**Required work:** Output exactly, with nothing added, the entries from the first line through the line with "Finn klinikk (75, 2552)".

**Recorded information:**
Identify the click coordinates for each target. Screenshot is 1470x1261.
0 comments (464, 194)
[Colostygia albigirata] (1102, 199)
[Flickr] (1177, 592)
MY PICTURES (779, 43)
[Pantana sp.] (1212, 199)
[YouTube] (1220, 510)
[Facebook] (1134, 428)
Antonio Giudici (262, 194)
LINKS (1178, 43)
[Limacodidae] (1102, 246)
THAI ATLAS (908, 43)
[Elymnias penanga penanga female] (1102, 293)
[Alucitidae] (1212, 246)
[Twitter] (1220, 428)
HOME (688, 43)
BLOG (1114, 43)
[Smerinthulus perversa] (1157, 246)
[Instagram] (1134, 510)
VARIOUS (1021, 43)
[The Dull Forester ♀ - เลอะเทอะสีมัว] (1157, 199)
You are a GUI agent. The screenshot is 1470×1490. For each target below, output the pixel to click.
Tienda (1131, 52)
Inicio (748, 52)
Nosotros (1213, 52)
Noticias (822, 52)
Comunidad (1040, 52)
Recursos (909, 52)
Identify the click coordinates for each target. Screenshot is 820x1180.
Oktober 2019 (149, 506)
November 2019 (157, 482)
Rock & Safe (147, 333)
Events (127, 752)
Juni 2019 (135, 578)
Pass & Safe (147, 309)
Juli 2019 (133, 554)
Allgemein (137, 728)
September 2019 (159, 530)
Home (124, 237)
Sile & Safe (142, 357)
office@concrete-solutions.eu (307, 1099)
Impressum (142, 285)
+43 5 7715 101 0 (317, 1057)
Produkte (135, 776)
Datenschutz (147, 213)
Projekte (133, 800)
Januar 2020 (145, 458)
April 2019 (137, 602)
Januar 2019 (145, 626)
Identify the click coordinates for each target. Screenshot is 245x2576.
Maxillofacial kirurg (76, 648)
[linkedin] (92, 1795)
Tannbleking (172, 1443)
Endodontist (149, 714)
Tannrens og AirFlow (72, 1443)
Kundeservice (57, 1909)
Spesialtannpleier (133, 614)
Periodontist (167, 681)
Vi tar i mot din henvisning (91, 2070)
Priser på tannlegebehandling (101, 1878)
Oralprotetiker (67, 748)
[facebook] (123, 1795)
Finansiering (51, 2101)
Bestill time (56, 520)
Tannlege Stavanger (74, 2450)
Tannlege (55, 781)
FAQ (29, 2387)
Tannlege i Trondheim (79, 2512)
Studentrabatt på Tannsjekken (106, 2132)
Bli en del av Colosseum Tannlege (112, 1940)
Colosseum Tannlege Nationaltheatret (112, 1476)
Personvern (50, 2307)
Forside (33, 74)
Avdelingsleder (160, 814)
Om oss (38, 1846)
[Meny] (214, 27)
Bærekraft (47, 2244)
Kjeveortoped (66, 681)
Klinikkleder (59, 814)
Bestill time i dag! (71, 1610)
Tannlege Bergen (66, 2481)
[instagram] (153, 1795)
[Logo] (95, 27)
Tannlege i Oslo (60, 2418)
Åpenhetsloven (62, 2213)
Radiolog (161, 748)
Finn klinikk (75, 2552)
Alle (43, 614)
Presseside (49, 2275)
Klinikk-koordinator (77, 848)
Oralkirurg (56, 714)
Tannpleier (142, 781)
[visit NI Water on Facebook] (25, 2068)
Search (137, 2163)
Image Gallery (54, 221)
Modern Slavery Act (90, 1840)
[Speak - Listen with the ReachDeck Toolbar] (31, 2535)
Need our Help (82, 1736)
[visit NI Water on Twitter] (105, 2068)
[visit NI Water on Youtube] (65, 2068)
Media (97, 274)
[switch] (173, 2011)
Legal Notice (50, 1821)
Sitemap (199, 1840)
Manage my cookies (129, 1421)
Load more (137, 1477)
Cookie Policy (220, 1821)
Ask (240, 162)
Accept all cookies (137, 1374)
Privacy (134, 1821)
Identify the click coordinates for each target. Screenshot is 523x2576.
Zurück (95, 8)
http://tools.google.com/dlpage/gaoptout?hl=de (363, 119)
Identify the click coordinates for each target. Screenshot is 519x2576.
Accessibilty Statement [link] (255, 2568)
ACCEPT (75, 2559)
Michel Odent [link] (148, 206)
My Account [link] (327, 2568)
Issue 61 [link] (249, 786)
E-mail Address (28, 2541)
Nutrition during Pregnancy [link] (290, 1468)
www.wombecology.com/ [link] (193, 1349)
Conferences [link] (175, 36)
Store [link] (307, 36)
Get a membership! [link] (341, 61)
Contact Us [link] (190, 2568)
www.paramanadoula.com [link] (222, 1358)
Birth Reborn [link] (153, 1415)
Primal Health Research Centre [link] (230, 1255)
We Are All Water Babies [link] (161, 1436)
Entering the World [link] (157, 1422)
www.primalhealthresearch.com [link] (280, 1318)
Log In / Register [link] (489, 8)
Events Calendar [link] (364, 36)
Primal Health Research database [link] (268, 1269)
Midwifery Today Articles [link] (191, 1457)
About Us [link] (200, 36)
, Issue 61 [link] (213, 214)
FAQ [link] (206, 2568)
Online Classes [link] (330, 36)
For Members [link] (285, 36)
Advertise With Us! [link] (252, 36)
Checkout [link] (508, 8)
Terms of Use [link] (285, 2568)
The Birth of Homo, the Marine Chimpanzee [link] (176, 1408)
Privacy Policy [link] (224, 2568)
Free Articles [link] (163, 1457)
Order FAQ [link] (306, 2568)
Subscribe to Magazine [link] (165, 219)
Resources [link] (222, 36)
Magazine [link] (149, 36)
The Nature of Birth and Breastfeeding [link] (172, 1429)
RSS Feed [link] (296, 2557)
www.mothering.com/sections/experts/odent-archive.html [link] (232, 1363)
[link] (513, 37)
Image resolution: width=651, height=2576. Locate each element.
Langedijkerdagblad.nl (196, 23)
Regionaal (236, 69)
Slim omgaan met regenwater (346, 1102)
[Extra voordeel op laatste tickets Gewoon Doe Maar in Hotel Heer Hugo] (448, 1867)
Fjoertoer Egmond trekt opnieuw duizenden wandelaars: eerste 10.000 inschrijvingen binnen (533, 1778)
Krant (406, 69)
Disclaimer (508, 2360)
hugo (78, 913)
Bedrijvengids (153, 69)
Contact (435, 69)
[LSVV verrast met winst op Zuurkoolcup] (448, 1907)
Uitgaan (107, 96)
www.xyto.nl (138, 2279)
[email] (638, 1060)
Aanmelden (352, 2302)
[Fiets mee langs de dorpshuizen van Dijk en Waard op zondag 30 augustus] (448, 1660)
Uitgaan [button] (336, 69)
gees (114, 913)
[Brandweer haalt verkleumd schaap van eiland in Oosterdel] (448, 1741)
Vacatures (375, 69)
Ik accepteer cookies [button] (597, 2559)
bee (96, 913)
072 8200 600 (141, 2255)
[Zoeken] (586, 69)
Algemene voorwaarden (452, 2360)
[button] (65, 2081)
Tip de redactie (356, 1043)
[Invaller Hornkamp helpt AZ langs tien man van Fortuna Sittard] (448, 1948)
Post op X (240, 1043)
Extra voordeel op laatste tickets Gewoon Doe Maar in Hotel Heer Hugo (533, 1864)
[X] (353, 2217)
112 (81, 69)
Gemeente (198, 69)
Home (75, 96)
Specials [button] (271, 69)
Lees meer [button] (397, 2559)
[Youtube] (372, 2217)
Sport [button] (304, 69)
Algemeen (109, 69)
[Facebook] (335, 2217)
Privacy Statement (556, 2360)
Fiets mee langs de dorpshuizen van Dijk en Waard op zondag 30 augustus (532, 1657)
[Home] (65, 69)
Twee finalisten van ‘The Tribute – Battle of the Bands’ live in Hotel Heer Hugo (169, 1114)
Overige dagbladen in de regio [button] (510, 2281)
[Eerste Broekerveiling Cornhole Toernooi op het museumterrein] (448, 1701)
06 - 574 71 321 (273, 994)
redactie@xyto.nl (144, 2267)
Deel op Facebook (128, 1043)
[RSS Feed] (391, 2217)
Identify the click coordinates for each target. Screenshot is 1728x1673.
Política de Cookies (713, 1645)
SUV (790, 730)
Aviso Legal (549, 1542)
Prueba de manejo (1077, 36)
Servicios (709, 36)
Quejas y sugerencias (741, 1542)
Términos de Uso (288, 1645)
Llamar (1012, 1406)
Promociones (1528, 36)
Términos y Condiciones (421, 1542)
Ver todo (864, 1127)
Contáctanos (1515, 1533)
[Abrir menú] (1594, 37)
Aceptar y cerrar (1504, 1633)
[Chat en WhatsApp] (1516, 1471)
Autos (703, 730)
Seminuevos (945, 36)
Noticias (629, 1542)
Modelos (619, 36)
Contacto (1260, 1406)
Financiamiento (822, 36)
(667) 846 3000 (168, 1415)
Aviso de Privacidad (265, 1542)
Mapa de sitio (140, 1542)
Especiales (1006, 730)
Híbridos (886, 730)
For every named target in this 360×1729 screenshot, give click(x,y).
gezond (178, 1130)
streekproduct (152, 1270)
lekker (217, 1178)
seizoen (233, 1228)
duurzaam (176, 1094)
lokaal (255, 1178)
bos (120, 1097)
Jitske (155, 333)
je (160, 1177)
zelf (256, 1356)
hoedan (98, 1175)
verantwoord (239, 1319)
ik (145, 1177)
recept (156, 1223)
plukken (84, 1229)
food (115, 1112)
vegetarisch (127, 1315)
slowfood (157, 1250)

**Answer for this exercise:**
Identify the click coordinates for each target. Screenshot is 1470x1261.
0 comments (464, 194)
[Colostygia albigirata] (1102, 199)
[Flickr] (1177, 592)
MY PICTURES (779, 43)
[Pantana sp.] (1212, 199)
[YouTube] (1220, 510)
[Facebook] (1134, 428)
Antonio Giudici (262, 194)
LINKS (1178, 43)
[Limacodidae] (1102, 246)
THAI ATLAS (908, 43)
[Elymnias penanga penanga female] (1102, 293)
[Alucitidae] (1212, 246)
[Twitter] (1220, 428)
HOME (688, 43)
BLOG (1114, 43)
[Smerinthulus perversa] (1157, 246)
[Instagram] (1134, 510)
VARIOUS (1021, 43)
[The Dull Forester ♀ - เลอะเทอะสีมัว] (1157, 199)
You are a GUI agent. The screenshot is 1470×1490. For each target below, output the pixel to click.
Tienda (1131, 52)
Inicio (748, 52)
Nosotros (1213, 52)
Noticias (822, 52)
Comunidad (1040, 52)
Recursos (909, 52)
Identify the click coordinates for each target. Screenshot is 820x1180.
Oktober 2019 (149, 506)
November 2019 (157, 482)
Rock & Safe (147, 333)
Events (127, 752)
Juni 2019 (135, 578)
Pass & Safe (147, 309)
Juli 2019 (133, 554)
Allgemein (137, 728)
September 2019 (159, 530)
Home (124, 237)
Sile & Safe (142, 357)
office@concrete-solutions.eu (307, 1099)
Impressum (142, 285)
+43 5 7715 101 0 (317, 1057)
Produkte (135, 776)
Datenschutz (147, 213)
Projekte (133, 800)
Januar 2020 (145, 458)
April 2019 (137, 602)
Januar 2019 (145, 626)
Identify the click coordinates for each target. Screenshot is 245x2576.
Maxillofacial kirurg (76, 648)
[linkedin] (92, 1795)
Tannbleking (172, 1443)
Endodontist (149, 714)
Tannrens og AirFlow (72, 1443)
Kundeservice (57, 1909)
Spesialtannpleier (133, 614)
Periodontist (167, 681)
Vi tar i mot din henvisning (91, 2070)
Priser på tannlegebehandling (101, 1878)
Oralprotetiker (67, 748)
[facebook] (123, 1795)
Finansiering (51, 2101)
Bestill time (56, 520)
Tannlege Stavanger (74, 2450)
Tannlege (55, 781)
FAQ (29, 2387)
Tannlege i Trondheim (79, 2512)
Studentrabatt på Tannsjekken (106, 2132)
Bli en del av Colosseum Tannlege (112, 1940)
Colosseum Tannlege Nationaltheatret (112, 1476)
Personvern (50, 2307)
Forside (33, 74)
Avdelingsleder (160, 814)
Om oss (38, 1846)
[Meny] (214, 27)
Bærekraft (47, 2244)
Kjeveortoped (66, 681)
Klinikkleder (59, 814)
Bestill time i dag! (71, 1610)
Tannlege Bergen (66, 2481)
[instagram] (153, 1795)
[Logo] (95, 27)
Tannlege i Oslo (60, 2418)
Åpenhetsloven (62, 2213)
Radiolog (161, 748)
Finn klinikk (75, 2552)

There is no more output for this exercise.